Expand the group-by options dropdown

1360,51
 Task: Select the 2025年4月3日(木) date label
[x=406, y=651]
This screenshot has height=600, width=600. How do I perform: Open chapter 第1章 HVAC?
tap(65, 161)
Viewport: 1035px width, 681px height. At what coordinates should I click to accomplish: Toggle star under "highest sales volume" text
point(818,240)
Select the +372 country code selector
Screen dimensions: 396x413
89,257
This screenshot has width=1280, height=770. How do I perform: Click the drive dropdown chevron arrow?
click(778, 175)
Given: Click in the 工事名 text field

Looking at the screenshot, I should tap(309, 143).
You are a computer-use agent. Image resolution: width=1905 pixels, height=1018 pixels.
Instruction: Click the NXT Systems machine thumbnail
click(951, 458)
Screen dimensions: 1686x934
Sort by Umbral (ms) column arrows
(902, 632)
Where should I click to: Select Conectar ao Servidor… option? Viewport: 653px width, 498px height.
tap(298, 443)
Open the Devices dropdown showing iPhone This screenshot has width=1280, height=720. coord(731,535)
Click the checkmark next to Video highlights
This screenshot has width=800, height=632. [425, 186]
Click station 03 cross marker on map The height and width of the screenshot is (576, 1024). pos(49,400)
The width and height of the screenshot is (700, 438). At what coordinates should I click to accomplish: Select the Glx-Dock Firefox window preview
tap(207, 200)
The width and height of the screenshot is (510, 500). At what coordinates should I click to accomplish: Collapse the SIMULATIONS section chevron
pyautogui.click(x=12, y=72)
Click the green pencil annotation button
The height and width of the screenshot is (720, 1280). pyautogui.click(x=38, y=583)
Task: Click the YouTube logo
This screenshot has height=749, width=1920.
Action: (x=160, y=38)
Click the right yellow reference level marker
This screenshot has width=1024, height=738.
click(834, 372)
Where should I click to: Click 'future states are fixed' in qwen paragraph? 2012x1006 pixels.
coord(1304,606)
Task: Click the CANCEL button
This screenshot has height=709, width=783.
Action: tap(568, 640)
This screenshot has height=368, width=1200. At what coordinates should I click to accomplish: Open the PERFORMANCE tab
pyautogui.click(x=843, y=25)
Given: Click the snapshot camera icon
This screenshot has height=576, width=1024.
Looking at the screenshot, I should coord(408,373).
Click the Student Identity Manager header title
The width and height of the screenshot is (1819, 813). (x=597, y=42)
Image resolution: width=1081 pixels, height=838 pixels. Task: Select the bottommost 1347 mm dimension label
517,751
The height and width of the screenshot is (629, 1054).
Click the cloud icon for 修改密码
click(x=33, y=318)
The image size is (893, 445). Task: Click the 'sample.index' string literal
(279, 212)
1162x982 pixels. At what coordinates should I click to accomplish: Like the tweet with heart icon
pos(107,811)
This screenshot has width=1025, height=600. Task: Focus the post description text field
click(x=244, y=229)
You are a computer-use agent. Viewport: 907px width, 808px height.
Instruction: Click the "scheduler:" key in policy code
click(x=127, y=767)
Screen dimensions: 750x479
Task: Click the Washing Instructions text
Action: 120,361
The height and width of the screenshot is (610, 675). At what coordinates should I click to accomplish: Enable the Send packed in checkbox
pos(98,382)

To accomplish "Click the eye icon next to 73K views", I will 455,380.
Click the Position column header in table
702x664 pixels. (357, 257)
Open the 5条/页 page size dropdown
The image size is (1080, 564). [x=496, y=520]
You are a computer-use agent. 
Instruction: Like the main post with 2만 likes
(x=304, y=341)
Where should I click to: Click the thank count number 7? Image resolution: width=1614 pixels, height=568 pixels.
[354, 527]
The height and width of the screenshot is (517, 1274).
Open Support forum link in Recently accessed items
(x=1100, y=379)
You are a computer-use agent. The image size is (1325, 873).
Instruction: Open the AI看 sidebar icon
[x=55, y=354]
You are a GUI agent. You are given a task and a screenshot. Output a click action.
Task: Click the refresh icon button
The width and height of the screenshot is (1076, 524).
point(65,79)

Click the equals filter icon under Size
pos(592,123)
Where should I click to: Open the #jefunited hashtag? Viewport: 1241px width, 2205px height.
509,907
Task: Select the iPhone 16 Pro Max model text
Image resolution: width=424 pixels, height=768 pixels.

Work task:
Tell how many lines above include the word "computer". Give the number alone.

Exercise result:
4